Science is for those who learn; poetry, for those who know. — Joseph Roux, Meditations of a Parish Priest
To be a poet is a condition, not a profession. — Robert Frost
Everything one invents is true, you may be perfectly sure of that. Poetry is as precise as geometry. — Gustave Flaubert

Saturday, July 25, 2009

~ Brothers ~

Infinitely being
The pain doesn't let me go
Time has ceased
To Be
I don't recognize anything

Darkened hues reflecting
My Blues
The world seems so rainbow less
Surrounded by sacred stones, in vain
My Pain
Can't move forward, collapsing

Inscribed within my mind
Our Time
When we lived, bathed in sunshine's hues
I touch your name on your chiseled stone
So Alone
Yet, I feel your presence

Our time has come, it's the end
Best Friend
But, you'll be forever living I know
Brother, one day beyond dreams
We'll be together again
© Bobbie Sandlin
For Writing Exercise: RW theme: Spooky, is one of those surprises. I was looking at the picture, and was just focused on their blurred faces. I didn't get "spooky" out of this, especially with the tones of the photo. I let out the first stanza, and the poem wrote itself from there.
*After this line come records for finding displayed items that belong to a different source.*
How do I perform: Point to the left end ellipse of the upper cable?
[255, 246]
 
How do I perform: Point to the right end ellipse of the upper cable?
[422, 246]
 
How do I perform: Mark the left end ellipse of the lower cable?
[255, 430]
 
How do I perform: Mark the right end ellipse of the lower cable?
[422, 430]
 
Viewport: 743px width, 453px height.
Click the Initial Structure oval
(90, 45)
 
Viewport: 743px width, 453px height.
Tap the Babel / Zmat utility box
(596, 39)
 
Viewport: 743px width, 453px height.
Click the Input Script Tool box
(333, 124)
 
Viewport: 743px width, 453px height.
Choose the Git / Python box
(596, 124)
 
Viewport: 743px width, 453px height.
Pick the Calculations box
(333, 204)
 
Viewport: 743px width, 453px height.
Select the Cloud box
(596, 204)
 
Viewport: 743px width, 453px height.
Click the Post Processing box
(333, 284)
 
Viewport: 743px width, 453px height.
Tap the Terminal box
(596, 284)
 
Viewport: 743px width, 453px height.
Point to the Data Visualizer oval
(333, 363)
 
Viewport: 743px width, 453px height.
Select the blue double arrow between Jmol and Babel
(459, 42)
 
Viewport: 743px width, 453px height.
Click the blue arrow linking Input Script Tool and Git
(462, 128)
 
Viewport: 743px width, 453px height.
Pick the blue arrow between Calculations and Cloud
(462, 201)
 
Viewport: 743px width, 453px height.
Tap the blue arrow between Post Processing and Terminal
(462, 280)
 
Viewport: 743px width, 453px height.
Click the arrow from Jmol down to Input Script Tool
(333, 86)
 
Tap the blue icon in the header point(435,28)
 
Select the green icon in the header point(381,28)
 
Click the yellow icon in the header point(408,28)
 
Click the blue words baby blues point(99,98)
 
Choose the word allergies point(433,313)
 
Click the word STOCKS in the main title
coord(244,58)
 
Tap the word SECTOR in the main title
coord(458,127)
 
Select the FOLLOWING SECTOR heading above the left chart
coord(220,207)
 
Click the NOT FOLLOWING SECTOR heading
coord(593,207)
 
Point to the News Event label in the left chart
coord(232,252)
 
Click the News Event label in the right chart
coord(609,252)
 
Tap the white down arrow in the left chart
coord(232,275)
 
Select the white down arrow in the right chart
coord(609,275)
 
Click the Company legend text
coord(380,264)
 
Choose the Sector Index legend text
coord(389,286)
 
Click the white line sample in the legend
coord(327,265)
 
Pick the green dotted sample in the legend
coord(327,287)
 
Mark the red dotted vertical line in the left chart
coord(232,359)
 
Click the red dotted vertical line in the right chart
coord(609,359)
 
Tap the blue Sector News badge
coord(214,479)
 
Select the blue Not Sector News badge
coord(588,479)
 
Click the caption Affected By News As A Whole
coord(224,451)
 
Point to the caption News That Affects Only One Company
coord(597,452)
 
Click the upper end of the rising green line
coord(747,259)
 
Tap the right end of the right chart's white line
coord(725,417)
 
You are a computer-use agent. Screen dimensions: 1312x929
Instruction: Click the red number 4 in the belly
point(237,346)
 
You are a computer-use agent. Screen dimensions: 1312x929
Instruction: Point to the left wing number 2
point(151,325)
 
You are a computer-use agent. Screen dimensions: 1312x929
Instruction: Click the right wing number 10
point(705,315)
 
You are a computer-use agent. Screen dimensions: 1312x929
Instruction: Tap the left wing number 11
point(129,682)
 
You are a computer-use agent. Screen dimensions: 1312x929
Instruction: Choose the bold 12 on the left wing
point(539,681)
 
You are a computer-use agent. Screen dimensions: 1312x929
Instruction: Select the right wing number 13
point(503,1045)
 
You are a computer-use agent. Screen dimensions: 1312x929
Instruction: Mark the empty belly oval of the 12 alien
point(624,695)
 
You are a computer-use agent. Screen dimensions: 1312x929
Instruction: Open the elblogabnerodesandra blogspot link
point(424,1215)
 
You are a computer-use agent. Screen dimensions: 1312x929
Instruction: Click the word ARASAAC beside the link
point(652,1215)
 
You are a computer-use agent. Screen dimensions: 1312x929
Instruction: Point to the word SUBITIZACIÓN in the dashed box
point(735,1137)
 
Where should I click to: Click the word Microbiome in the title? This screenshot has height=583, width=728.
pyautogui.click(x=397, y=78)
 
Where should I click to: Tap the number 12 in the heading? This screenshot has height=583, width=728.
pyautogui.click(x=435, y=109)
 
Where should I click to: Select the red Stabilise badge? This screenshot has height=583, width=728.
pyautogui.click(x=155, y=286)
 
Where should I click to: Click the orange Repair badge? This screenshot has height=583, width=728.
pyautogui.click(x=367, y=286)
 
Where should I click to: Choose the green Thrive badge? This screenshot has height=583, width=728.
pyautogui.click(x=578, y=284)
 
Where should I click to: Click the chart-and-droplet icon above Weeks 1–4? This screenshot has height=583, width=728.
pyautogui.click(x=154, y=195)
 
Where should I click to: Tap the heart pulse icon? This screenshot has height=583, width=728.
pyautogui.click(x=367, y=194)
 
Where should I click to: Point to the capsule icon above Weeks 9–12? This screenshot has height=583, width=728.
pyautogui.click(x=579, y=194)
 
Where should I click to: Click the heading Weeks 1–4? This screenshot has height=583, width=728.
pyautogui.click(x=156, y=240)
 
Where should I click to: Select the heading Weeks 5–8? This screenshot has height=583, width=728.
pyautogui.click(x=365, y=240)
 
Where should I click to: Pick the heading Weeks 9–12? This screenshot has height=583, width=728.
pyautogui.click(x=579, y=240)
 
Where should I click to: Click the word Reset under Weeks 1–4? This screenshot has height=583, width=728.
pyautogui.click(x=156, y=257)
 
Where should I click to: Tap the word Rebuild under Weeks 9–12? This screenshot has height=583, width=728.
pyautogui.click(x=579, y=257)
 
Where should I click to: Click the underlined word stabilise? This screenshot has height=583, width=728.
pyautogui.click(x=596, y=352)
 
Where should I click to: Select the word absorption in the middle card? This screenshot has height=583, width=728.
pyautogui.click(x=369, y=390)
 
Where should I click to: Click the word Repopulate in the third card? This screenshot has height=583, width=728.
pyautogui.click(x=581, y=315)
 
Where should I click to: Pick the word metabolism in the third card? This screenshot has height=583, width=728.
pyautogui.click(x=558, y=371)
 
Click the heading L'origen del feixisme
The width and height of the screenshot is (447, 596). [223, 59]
Photo: Cemetery in Malvern by Doug Shaver


Anonymous said...

liked this !! perfect take on the prompt :)

Bobbie Sandlin said...
This comment has been removed by the author.
Bobbie said...

Thank you so much :)

Char said...

Oh wow... I got goose bumps!

Nathan said...

This is a great take on the prompt!

Derrick said...

Hello Bobbie,

A good interpretation, simply and beautifully told.

Paul Oakley said...

"Time has ceased/ To be/ I don't recognize anything"

I was particularly captured by these lines. I was reminded of my grandmother, not log before she died looking around the living room she'd lived in for the past 40 years and saying, I don't recognize anything here.

Deb said...

It isn't spooky, yet it speaks for the photo beautifully. Nice take on the prompt.

Erin Davis said...

Such honest and real grief...nice job!

Mark said...

This moved me to the brink of tears, it is so well written and evocative.

The 'lurching' feel of the piece really adds to the overall effect.

(I don't know a better term than lurching, sorry)

Bobbie said...

Thank you everyone. I'm glad you liked this, and where the prompt took my writing.

@ Paul: That's about how I felt. It was one of those, just writing it down moments, and after I was done and rereading it, that is exactly how those lines hit me...pain so intense, nothing feels recognizable.

@ Mark: Thank you. Simply thank you :) I'm glad this one spoke to you, and I'm sitting here beside myself.. That means a lot, and makes me want to keep writing.

angie said...

this is so moving!

I love this line:
'I touch your name on your chiseled stone'--gave me goosebumps! said...

Lovely music, Bobbie - I especially enjoyed the rolling feel of:

Inscribed within my mind
Our Time
When we lived, bathed in sunshine's hues

Thank you for writing.


Irene Toh said...

Grief spoken.

Anonymous said...

I find it so interesting that the prompt can take such differing turns in each writer's hands!